Buscando por todas partes. El sobrecargo, dirigiéndose a la escalera de popa hacia la Cubierta de Paseo, comprobando la sala de fumadores, el gimnasio, buscando al señor Briarley. Y el señor Briarley recorriendo la Cubierta G y Scotland Road, hasta la sala de correo, buscando la llave. La llave.
—¡Oh, Dios mío! —susurró Joanna—. ¡Sé lo que es! —Se llevó la mano a la boca—. ¡Recuerdo lo que dijo el señor Briarley!
39
Bien, Wiley ya lo ha calentado. Vamonos.
— ¿Qué? —dijo Carl, alarmado— ¿Qué quiere decir con que sabe qué es?
Pero Joanna no le oía.
“Tengo que decírselo a Richard —pensó— Tengo que decirle que lo he descubierto.”
Se levantó.
— No irá a marcharse, ¿verdad? —dijo Carl, extendiendo la mano otra vez— ¿Sabe lo que es? ¿Lo que es Arizona?
— Está sentado hablando —dijo la voz de Guadalupe en el pasillo. “Vienen hacia aquí”, pensó Joanna. Se levantó y se guardó la tarjeta en el bolsillo.
— Su esposa está aquí —dijo, y corrió hacia la puerta antes de que Carl pudiera protestar.

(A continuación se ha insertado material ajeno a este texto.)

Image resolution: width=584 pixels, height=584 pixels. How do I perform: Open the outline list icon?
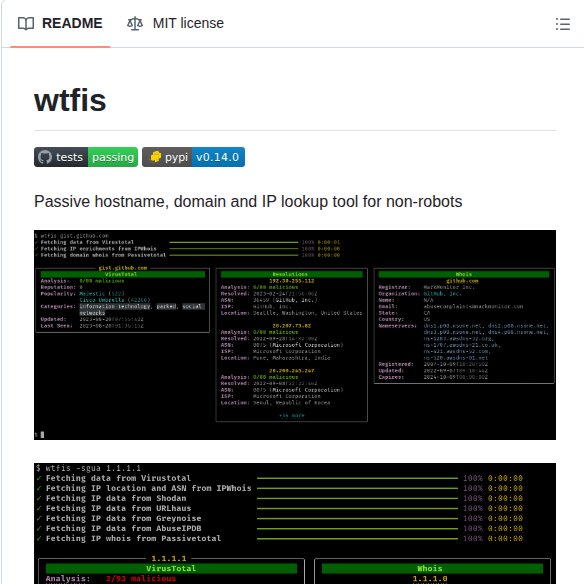pos(562,24)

¿Y cómo iba a explicar su propia presencia allí?, se preguntó, asolándose a la puerta. La señora Aspinall estaba junto al puesto de enfermeras, con Guadalupe y la auxiliar consolándola.
— No debe llorar ahora —decía la auxiliar— Todo ha terminado. No quiero que me vea así —dijo llorosa la señora Aspinall, frotándose los ojos.
—Le traeré un Kleenex —dijo Guadalupe, desapareciendo tras la esquina del puesto de enfermeras.
Joanna no se lo pensó dos veces. Salió por la puerta, cruzó el pasillo y entró en la sala de espera. Justo a tiempo. Guadalupe regresó con el Kleenex, la señora Aspinall se sonó la nariz y las tres se encaminaron hacia la habitación de Carl.
No había nadie en la sala de espera. “Es un SOS —pensó Joanna la comprensión tardía filtrándose en su interior como el agua del mar por la abertura en el costado del Titanic—. Eso es la ECM. Es el cerebro moribundo que envía una llamada de socorro, una petición de ayuda, tecleando mensajes en Morse al sistema nervioso: “Vengan de inmediato. Hemos chocado contra un iceberg.”
Transmitía señales a los neurotransmisores del cerebro, tratando de encontrar uno que pudiera hacer que funcionaran unos pulmones que ya no respiraban, tratando de encontrar uno que pusiera en marcha un corazón que ya no latía. Tratando de encontrar el adecuado.